Caden Tomy

Personal information
- Full name: Caden Thomas Tomy
- Date of birth: 12 September 2001 (age 24)
- Place of birth: Winnipeg, Manitoba, Canada
- Position: Midfielder

Youth career
- Winnipeg South End United SC
- WSA Winnipeg

College career
- Years: Team / Apps / (Gls)
- 2023–: Carleton Ravens / 26 / (4)

Senior career*
- Years: Team / Apps / (Gls)
- 2021: Valour FC / 4 / (0)
- 2023: FC Manitoba / 9 / (0)
- 2026–: West Ottawa SC / 1 / (2)

= Caden Tomy =

Canadian soccer player (born 2001)

Caden Thomas Tomy (born 12 September 2001) is a Canadian soccer player who plays for West Ottawa SC in LS Pro Ligue3.

==Early life==
Tomy began playing youth soccer at age five with Winnipeg South End United SC, where he played for four years.
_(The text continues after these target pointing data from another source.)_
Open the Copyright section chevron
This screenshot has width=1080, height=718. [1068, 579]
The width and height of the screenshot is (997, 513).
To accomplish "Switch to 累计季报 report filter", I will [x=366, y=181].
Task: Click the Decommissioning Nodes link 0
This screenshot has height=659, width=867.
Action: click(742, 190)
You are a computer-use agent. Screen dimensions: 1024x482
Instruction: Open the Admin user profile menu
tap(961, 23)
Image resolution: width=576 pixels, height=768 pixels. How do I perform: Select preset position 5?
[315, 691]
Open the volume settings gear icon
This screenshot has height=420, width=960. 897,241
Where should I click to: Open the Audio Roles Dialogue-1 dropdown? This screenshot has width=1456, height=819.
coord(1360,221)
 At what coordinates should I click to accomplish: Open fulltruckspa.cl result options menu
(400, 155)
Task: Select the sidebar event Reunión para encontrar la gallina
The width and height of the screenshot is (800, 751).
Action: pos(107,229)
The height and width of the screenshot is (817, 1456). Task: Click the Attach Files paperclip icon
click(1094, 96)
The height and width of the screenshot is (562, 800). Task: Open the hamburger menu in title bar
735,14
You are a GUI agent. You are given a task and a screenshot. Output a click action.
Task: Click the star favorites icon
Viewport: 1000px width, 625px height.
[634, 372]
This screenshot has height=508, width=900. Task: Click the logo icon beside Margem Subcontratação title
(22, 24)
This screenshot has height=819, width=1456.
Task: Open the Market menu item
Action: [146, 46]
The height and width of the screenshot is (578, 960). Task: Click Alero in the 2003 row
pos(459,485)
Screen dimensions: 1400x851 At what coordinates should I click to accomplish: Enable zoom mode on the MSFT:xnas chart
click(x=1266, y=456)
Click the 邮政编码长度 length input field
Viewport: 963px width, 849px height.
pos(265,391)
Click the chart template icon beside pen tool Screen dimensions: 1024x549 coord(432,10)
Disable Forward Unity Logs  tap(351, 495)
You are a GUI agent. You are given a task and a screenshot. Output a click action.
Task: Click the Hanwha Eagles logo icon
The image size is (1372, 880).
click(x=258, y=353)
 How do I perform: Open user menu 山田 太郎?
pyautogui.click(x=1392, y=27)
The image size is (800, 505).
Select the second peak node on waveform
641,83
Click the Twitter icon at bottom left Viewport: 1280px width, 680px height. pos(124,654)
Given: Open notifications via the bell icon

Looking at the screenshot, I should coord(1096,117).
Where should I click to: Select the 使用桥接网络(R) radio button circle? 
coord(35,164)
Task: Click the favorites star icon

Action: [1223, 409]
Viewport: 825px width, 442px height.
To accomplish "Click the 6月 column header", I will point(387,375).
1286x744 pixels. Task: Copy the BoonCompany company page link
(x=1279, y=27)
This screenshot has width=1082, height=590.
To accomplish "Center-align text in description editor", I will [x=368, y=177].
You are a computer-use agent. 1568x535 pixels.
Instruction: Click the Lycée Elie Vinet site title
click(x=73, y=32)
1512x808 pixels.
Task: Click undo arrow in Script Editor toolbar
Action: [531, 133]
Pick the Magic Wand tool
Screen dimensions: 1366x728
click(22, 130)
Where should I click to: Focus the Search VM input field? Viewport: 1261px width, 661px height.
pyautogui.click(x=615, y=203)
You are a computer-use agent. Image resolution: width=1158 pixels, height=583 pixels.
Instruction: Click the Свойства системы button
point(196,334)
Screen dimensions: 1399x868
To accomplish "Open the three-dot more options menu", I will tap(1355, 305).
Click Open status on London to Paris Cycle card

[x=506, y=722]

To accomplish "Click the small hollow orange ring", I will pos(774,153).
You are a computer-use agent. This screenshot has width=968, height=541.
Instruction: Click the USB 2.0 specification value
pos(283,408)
Afterwards, he joined WSA Winnipeg, including being able to train with their Premier Development League squad when he turned 15. He later played for WSA Winnipeg at the senior amateur level in the Manitoba Major Soccer League. In 2018, Tomy attended the Canadian Premier League Open Trials, being invited back for the second day of trials.

==University career==
In 2023, Tomy began attending Carleton University, where he played for the men's soccer team. In 2025, he was named an OUA East First Team All-Star and the team's MVP.

==Club career==
In June 2021, Tomy trialed in pre-season with local Canadian Premier League side Valour FC. In September 2021, Tomy signed his first professional contract with Valour. After his contract expired after the season, he returned to trial with the club in their 2022 pre-season.

In August 2022, he went on trial with Spanish club SD Huesca B of the Tercera Federación.

In 2023, he played with FC Manitoba in USL League Two.

In 2026, he joined West Ottawa SC in LS Pro Ligue 3.